Fazit zur Methodologie: + Bei der konkreten Analyse: BOHNSACK zur Einzelbildinterpretationen → da ermöglicht systematische und methodisch kontrollierte Analyse -Bei Auswahl der Einzelbilder schwierig das wissenschaftliche Vorwissen zu suspendieren, wie BOHNSACK sich das vorstellt - viel Zeit in Anspruch, ausführlich jedes Bild zu beschreiben (darum wurde dieser Schritt von den Forscher*innen gekürzt) - Anwendung der dokumentarischen Methode bei der Analyse der Spielfilme: für Ebene der Narration keine ausführlichen Interpretationsleitlinien bei Bohnsack

→Generell gilt für die bisherigen Ansätze der Filmanalyse, dass die Ebene der gesprochenen Sprache bisher wenig untersucht wurde (vgl.
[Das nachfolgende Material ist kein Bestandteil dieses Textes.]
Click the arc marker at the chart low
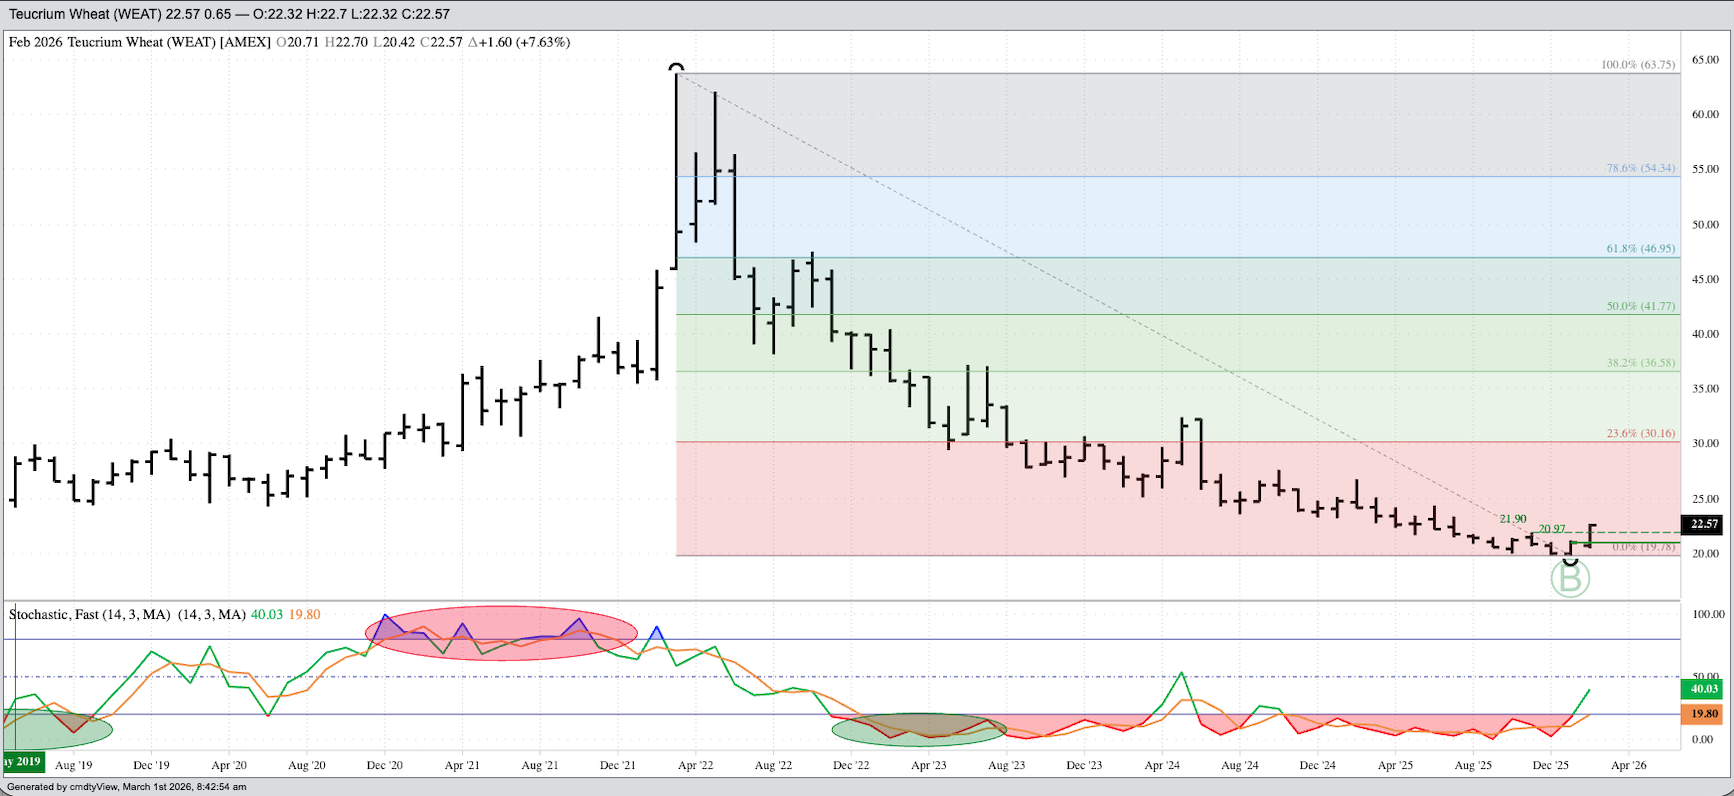This screenshot has width=1734, height=796. point(1570,563)
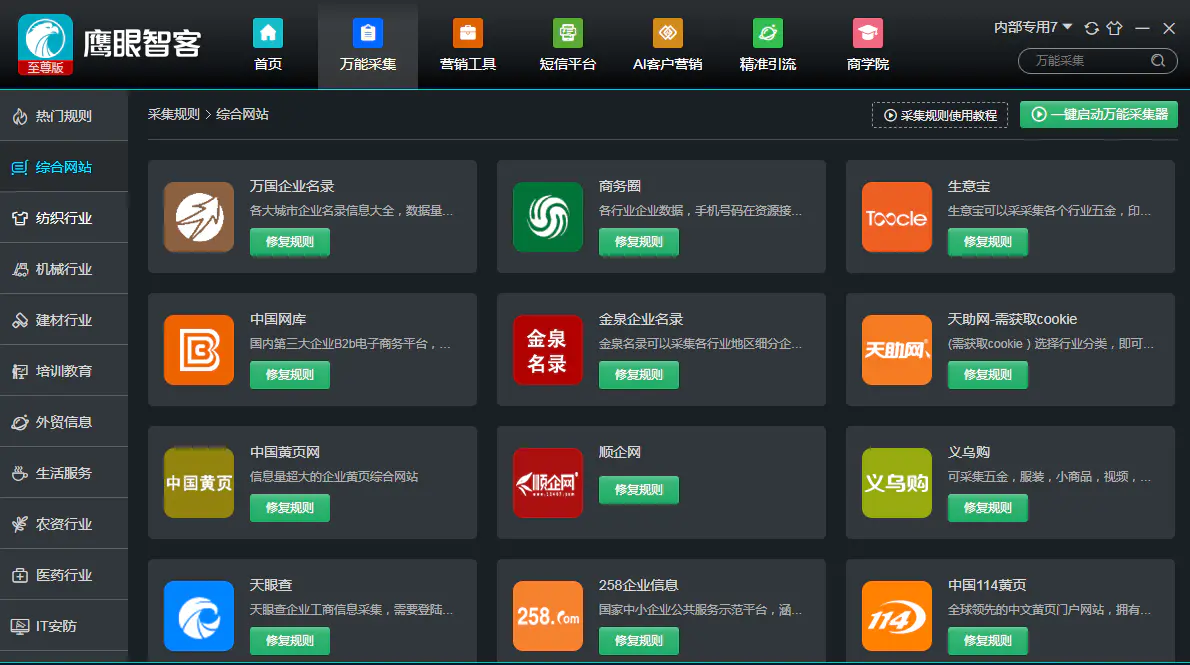Click the 短信平台 messaging icon
This screenshot has height=665, width=1190.
(x=567, y=33)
SCHMIDTKE & SCHRÖDER 2012). [112] (So auch bei uns wenig, da die Atmosphäre im Vordergrund stand)

→ im Forschungsprojekt einzelne Gruppen dichte Analyse einer Vielzahl von Fotogrammen oder, wie RAAB (2008): ausgehend vom Einzelbild, stärker die Sequenzialität der ausgewählten Schlüsselsequenz in den Vordergrund stellten egal wie: es kamen valide Ergebnisse und hervorragende Interpretationen heraus → Deshalb Autor*innen für eine flexible Handhabung der Methoden

→ Am Ende: Zitat, auf das Frau Schirmer schoneinmal angespielt hat: Die „filmische Wirklichkeit ist […] keineswegs eine im fiktiven Raum verbleibende, sondern eine in andere Wirklichkeiten hineinreichende Wirklichkeit“ (SCHROER 2007, S.10) → soll ermutigen die Filmanalyse in den Vordergrund zu rücken!